The small village of Dallington features a stunning Grade II listed church with a crenellated tower and a rare spire that dates back to the early 16th century. The spire is special as it is tiled in stone – a very unusual building material for church spires. The tower and spire are the only remaining original elements of this parish church and the remainder was rebuilt in 1864. The tower’s west face features the carved shield and buckle symbol denoting the Pelham family, one of whom fought in the Battle of Poiters in 1356.
Sir John Pelham is just one of many connections this small village has to war heroes. In 1940 Flying Officer Peter Guerin Crofts crash-landed in Dallington at 1:55 in the afternoon. He bailed out before the plane made contact with the ground but unfortunately succumbed to his wounds shortly after touching down. At his mother’s behest, a memorial cross was put in place to mark the spot where he fell. It is still tended by the Heathfield R.A.F.A.

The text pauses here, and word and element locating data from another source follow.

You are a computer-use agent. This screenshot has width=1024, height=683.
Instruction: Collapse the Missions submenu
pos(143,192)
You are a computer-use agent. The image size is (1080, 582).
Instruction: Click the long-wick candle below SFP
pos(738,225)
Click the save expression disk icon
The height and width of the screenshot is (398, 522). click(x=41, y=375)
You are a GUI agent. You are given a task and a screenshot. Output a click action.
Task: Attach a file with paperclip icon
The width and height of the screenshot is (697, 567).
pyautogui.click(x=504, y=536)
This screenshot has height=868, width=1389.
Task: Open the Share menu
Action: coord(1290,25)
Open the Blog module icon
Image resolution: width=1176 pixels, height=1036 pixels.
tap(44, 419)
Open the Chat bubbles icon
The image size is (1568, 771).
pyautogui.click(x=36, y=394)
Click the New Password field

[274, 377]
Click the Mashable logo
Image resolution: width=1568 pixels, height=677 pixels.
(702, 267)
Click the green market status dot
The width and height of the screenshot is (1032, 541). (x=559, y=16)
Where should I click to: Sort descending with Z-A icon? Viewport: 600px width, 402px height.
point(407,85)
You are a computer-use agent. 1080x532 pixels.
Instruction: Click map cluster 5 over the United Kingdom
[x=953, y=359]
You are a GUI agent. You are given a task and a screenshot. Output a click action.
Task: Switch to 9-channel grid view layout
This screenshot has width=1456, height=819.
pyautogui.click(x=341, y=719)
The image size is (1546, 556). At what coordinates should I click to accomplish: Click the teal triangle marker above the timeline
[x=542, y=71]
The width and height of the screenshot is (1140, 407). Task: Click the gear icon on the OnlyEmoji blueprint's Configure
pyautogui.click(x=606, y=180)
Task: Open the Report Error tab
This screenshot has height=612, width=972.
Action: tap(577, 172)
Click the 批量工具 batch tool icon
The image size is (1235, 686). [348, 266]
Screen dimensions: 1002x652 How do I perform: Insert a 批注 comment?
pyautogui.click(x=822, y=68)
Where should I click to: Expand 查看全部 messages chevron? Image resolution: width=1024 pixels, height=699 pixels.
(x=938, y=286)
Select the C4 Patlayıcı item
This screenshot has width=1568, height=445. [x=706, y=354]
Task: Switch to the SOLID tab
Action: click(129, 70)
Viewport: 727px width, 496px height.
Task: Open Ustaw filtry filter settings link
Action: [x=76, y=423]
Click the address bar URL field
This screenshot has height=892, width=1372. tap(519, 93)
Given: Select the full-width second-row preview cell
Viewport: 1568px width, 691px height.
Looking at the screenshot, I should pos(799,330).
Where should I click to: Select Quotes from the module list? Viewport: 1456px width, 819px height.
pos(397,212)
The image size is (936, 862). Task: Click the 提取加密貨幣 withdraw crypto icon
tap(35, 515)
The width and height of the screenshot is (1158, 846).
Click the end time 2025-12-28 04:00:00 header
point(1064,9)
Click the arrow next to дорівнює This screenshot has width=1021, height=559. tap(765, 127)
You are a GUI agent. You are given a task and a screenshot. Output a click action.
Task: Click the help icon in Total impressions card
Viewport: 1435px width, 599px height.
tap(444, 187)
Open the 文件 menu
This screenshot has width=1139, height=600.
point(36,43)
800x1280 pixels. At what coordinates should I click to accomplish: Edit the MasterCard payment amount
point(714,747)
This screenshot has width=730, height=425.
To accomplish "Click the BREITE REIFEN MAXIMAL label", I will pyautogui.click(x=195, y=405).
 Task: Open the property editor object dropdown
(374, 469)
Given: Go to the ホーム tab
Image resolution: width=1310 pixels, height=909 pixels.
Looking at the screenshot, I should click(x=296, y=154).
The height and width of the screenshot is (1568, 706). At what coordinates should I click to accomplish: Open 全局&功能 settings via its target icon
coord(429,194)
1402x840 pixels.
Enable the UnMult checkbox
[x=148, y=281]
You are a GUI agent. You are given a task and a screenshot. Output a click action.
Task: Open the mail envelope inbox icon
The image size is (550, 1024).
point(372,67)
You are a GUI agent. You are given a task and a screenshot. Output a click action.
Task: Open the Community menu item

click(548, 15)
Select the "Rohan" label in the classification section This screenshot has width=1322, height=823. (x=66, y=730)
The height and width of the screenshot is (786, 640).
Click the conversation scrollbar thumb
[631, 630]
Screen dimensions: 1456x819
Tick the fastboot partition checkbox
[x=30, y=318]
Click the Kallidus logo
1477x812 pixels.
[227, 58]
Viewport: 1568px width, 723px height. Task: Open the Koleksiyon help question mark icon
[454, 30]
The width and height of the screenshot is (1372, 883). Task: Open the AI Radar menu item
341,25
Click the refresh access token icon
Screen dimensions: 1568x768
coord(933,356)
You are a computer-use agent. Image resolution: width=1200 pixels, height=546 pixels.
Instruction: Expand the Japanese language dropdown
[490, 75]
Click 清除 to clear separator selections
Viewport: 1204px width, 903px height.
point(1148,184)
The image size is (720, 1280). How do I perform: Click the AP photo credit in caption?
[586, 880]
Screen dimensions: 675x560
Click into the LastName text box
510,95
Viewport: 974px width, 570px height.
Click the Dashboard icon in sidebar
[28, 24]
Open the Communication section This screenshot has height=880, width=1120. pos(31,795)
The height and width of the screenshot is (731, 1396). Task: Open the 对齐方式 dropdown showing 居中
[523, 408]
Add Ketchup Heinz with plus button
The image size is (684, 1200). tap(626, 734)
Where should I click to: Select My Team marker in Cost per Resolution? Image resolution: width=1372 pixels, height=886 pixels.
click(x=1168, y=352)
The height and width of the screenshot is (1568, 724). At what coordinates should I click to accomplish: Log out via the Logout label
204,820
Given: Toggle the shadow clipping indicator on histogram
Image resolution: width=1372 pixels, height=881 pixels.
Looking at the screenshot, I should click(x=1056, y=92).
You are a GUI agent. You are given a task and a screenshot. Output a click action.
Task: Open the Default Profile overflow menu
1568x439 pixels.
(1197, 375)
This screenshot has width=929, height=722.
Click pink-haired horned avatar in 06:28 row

The late Captain ‘Mac’, a camouflage artist and Fleet Street cartoonist, resided in the village for 45 years. He was a balloon observer during the First World War and was awarded the Distinguished Flying Cross. His cartoonist work started in the soldiers’ newspaper ‘Blighty’.
Dallington’s final war hero, a captain in the Sussex Yeomanry Cavalry, was John ‘Mad Jack’ Fuller who is also responsible for much of the unusual architecture featured around the village. Brightling Park is a country estate that has been a racehourse training facility for more than 30 years and is well-known for its various follies and its observatory, all of which were designed by Sir Robert Smirke for Mad Jack Fuller in the early 1800s. Mad Jack was a philanthropist, a patron of the arts and sciences and he helped found the Royal Institution. In a field north of the B2096 lies one of his most famous follies ‘The Sugar Loaf’, which is well worth a visit.